Among the entries below, which lines include the string "agent"? Show each one.

RECORDED INFORMATION Block Start

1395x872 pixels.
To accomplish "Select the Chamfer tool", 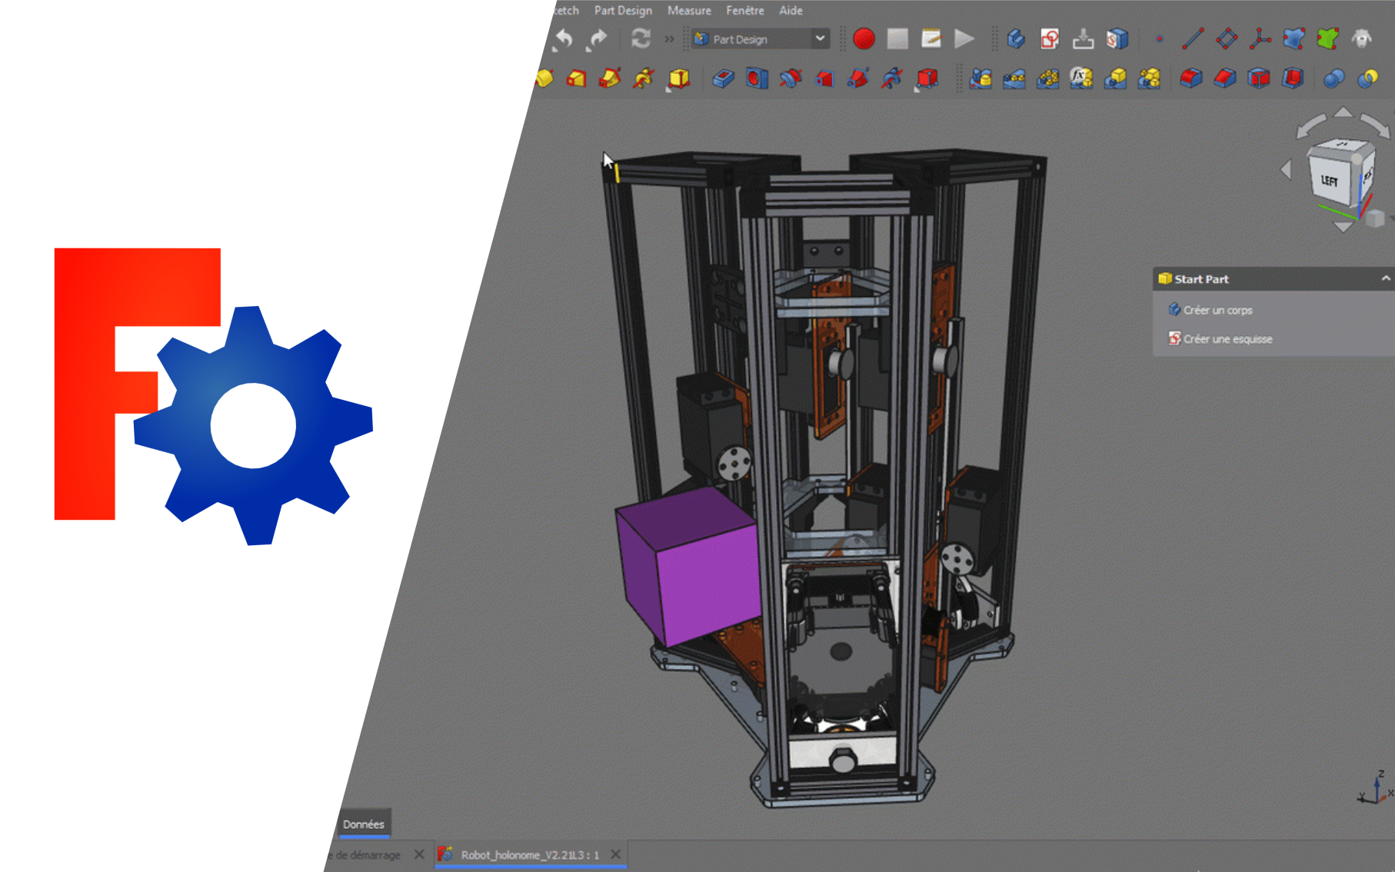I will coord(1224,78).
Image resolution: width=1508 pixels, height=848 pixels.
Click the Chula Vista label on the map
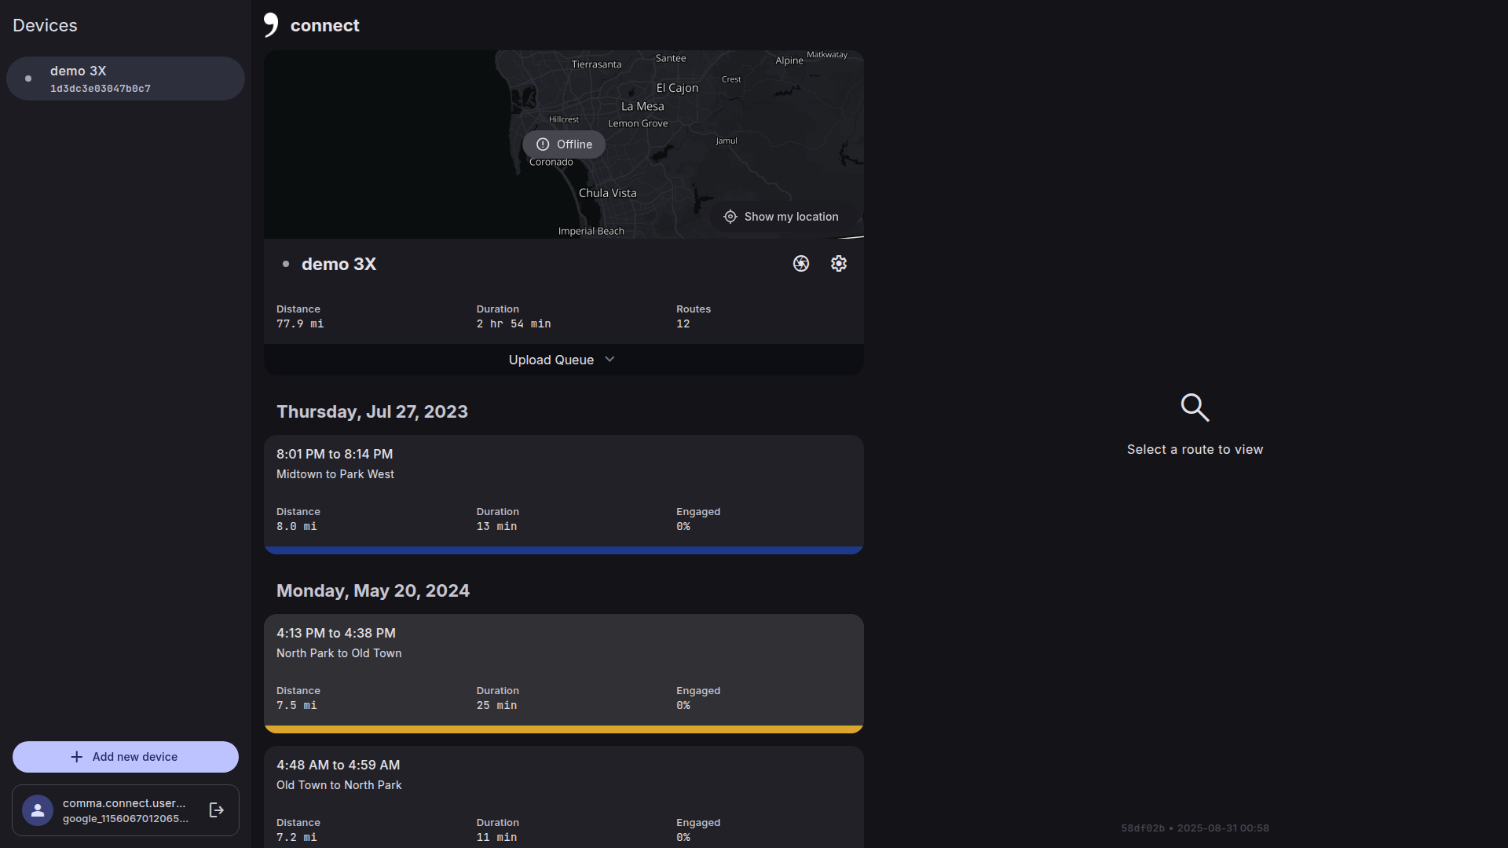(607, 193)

RECORDED INFORMATION Block End
RECORDED INFORMATION Block Start

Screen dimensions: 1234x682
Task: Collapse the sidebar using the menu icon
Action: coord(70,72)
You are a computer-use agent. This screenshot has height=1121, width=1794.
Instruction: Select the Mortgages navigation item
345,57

RECORDED INFORMATION Block End
RECORDED INFORMATION Block Start

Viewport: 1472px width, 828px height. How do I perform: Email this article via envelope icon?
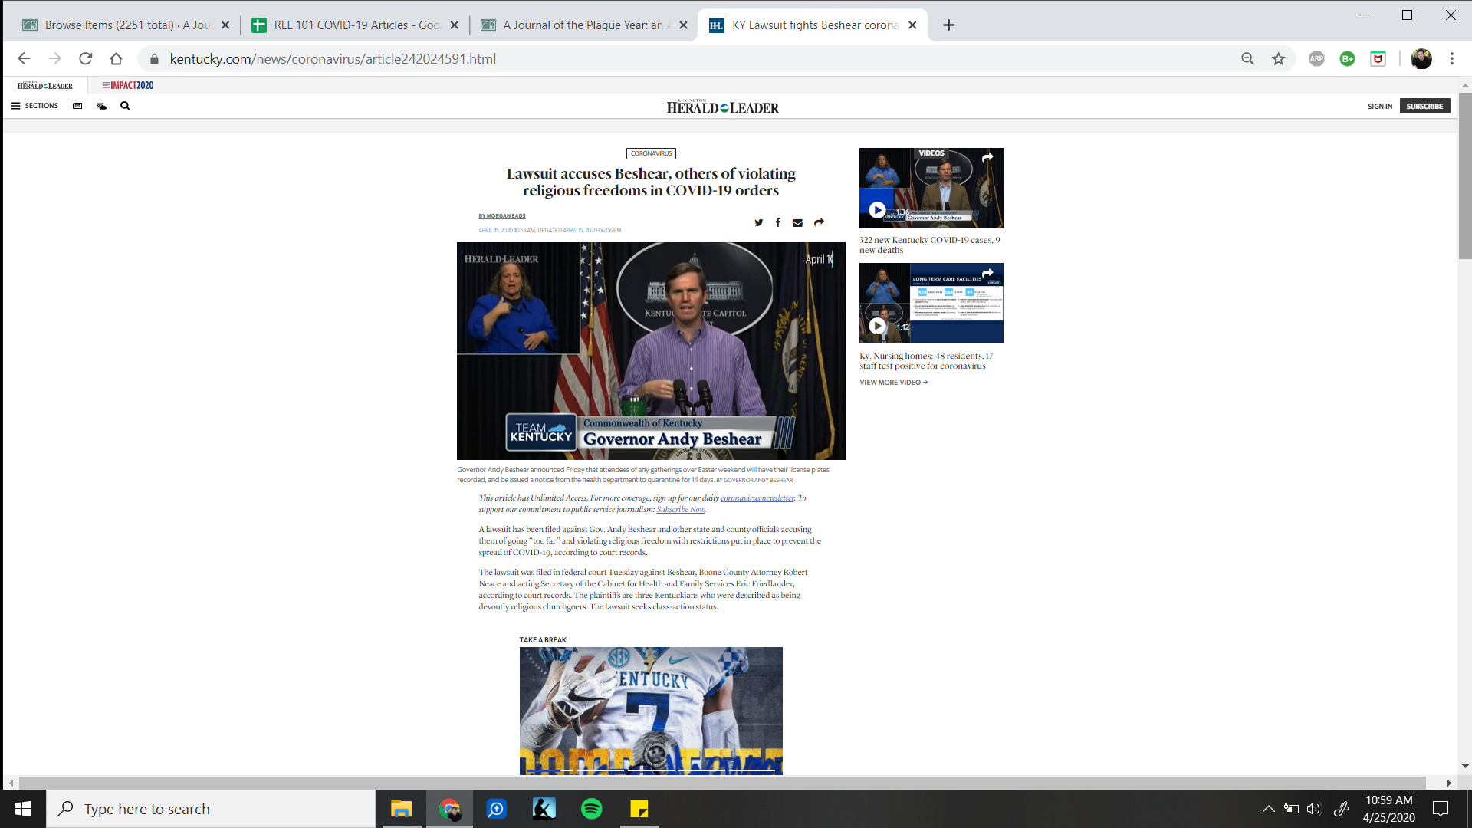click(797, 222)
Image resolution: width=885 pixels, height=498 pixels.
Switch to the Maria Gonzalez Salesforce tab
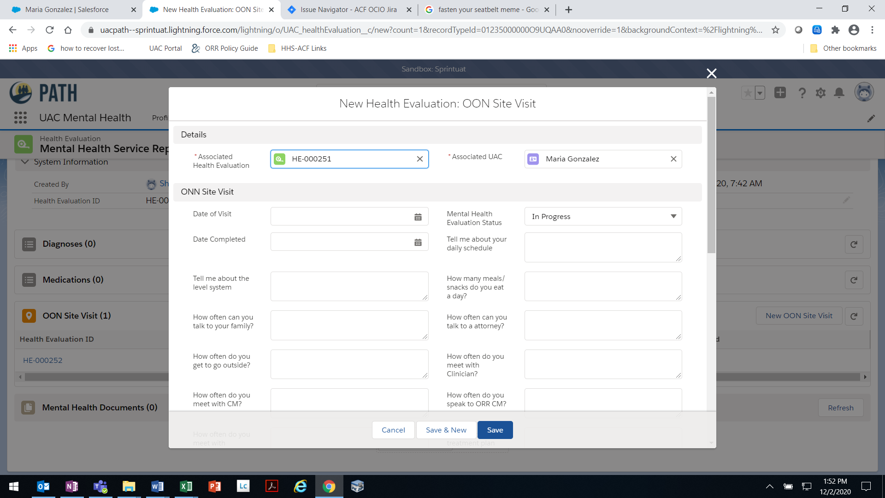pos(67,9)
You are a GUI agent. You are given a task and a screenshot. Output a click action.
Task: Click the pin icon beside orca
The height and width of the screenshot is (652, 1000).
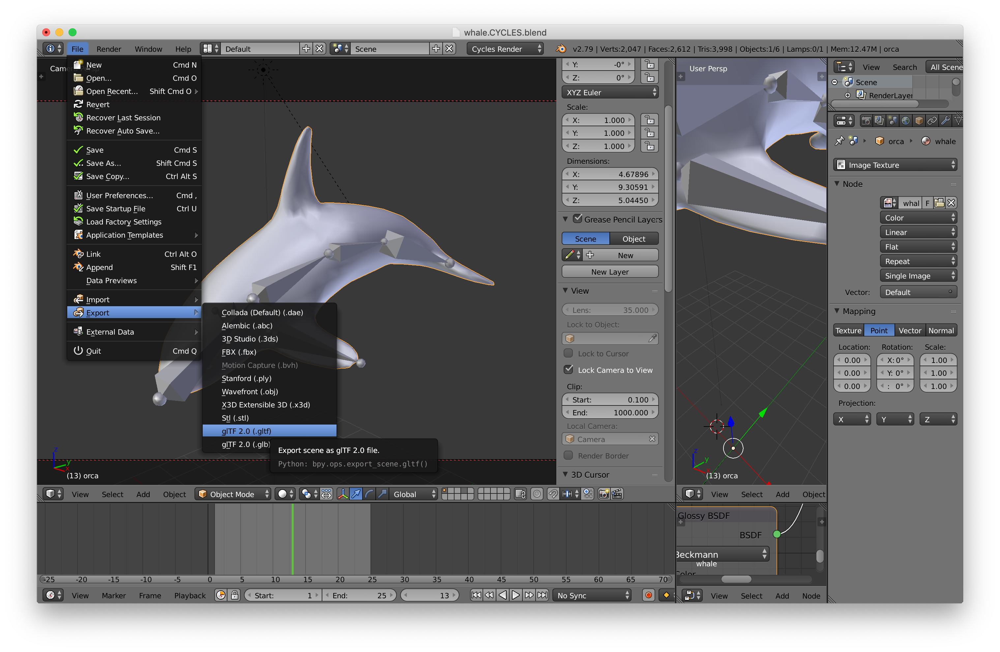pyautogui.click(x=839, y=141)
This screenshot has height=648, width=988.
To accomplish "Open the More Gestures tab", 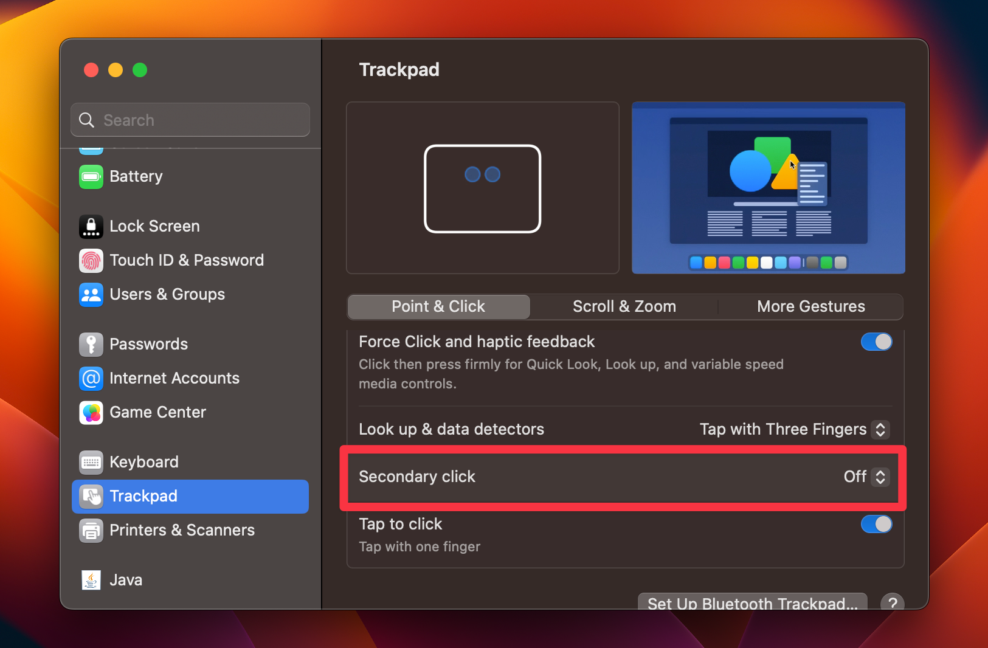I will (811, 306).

RECORDED INFORMATION Block End

* **RESPONSE AREA**
You are a computer-use agent. This screenshot has height=1121, width=1794.
You are a GUI agent. You are given a task and a screenshot. Output a click action.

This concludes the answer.